« Ypres », le dernier album en date de Tindersticks, est fait de la musique qui « habite » les salles de l’In Flanders Fields Museum.
Rien à voir avec ce qu’il a déjà pu écrire pour Claire Denis, rien à voir non plus avec de la musique pour installations : dans le chef de Stuart Staples, Ypres est une première. Qui a obligé l’homme de Tindersticks à réfléchir autrement. « C’est de la musique pour un bâtiment, où l’auditeur circule. Ou plutôt, pour l’auditeur qui entre dans le bâtiment et devient une partie du processus de fabrication de l’expérience. »
Dans ces conditions, le disque n’est-il pas un peu « secondaire » ?
Oui, dans la mesure où je voulais conserver chacun des éléments musicaux à part et les mixer dans les espaces du musée. C’est ce que nous avons réussi à faire, en profitant de trois jours fériés. Nous sommes allés dans chaque espace du musée, voir où devait se faire la première balance, où les mixes pouvaient s’opérer progressivement… Après, je me suis dit qu’une version stéréo ne serait peut-être pas mal, et puis on m’a poussé à faire figurer cette musique sur un disque. Voilà, c’est un peu l’aboutissement de tout un élan…
Mais ne passe-t-on pas à côté d’une partie de l’expérience ? Chez soi, il n’y a « que » le disque, finalement…

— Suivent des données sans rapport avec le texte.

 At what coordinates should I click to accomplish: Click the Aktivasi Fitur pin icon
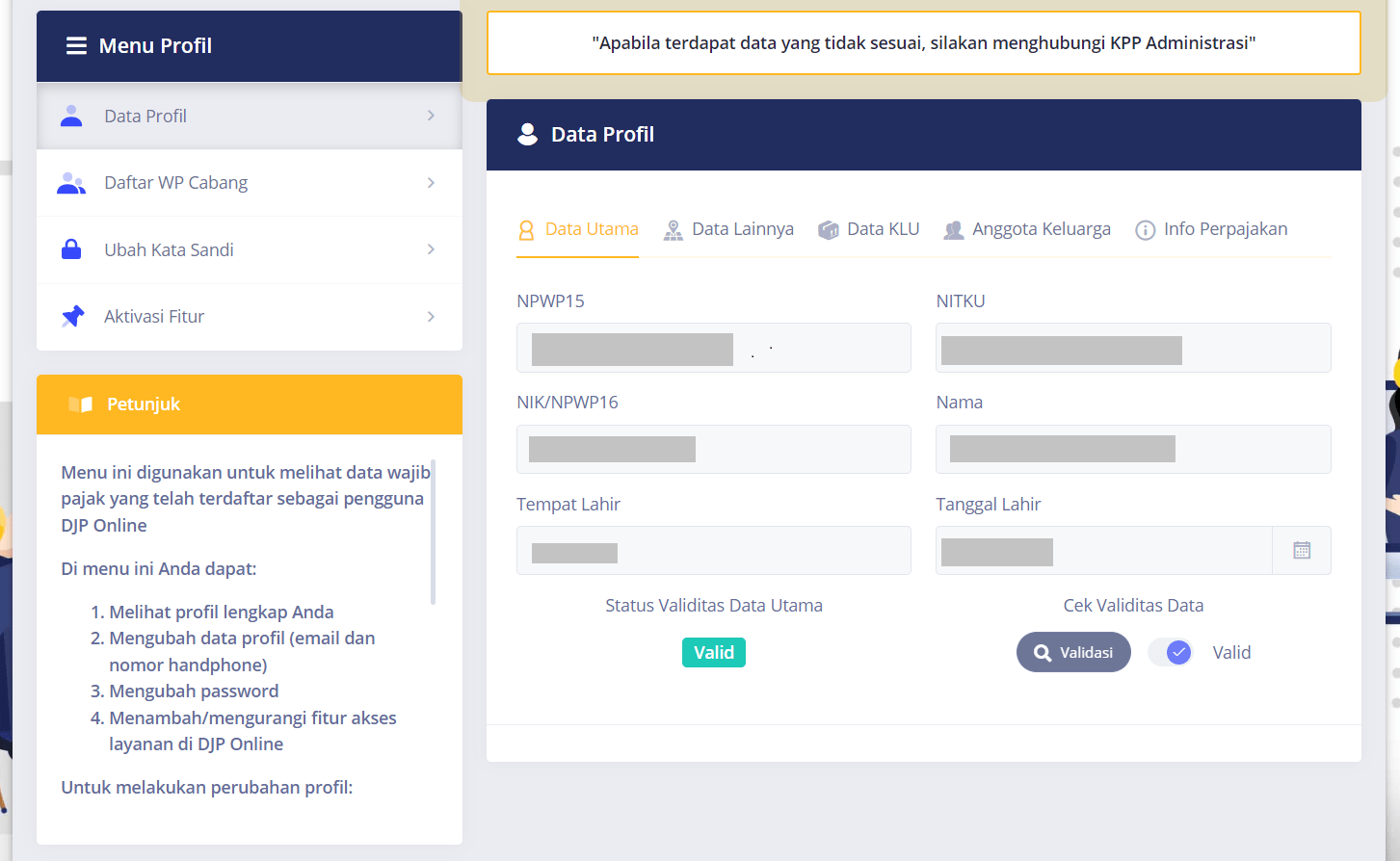click(72, 316)
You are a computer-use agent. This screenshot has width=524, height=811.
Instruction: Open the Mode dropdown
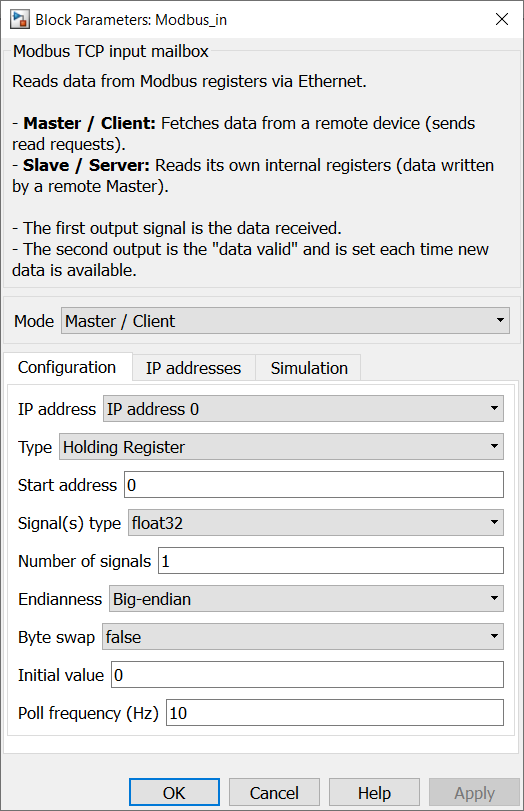285,321
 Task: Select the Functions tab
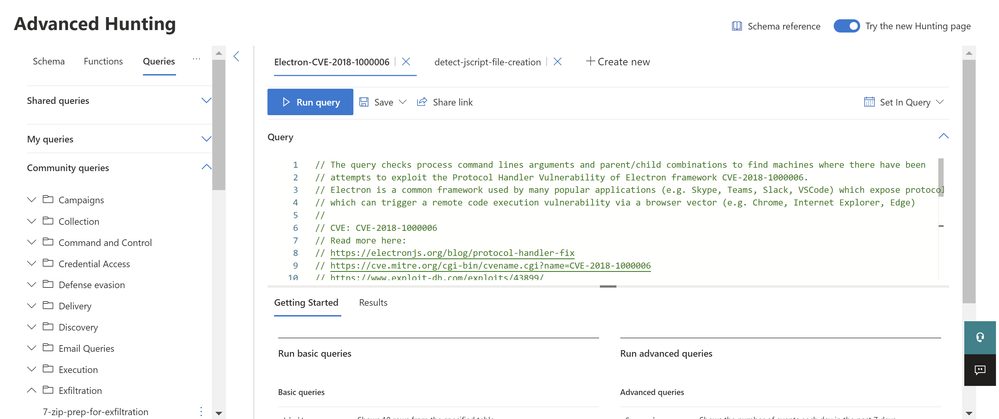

Nous sommes d’accord, mais quand il s’agit de musique, vous pouvez rêver votre propre rêve, vous voyez ? C’est de toute manière ce qui est génial avec la musique : son ouverture, en considérant ce qu’elle vous fait ressentir.
Vous expliquez avoir voulu vous débarrasser au préalable de toutes les images que vous pouviez avoir de la Grande Guerre… Lesquelles, en fait ?

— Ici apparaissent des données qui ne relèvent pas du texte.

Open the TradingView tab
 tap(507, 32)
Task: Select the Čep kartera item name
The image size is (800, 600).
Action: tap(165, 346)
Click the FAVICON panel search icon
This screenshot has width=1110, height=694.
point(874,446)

Je ne veux pas nier ou réduire l’importance de ces images, et je sais bien qu’en Angleterre notamment, certains y sont très sensibles. Mais je voulais trouver quelque chose qui puisse m’inspirer. Et dans le cas présent, il s’agit de ces sculptures de Käthe Kollwitz qu’on peut voir au cimetière allemand de Vladslo. Elles incarnent en quelque sorte ce que l’on éprouve quand on perd un être cher. Ça m’a parlé, et à partir de là, j’ai pu commencer à penser à de la musique. On a tellement parlé de ces « morts pour la patrie », de ces « morts glorieuses »… Sur un plan purement créatif, ça ne m’inspire pas. Par contre, il se passe quelque chose, quand vous regardez ces statues, que vous savez que leur fils (NDLR : celui de la sculptrice) est enterré là. Le sentiment devient irrépressible : j’ai eu l’impression qu’elle m’a transmis quelque chose qui m’a aidé à écrire cette musique. Tout est parti de là.
Vous avez travaillé quasiment en duo avec Dan McKinna ?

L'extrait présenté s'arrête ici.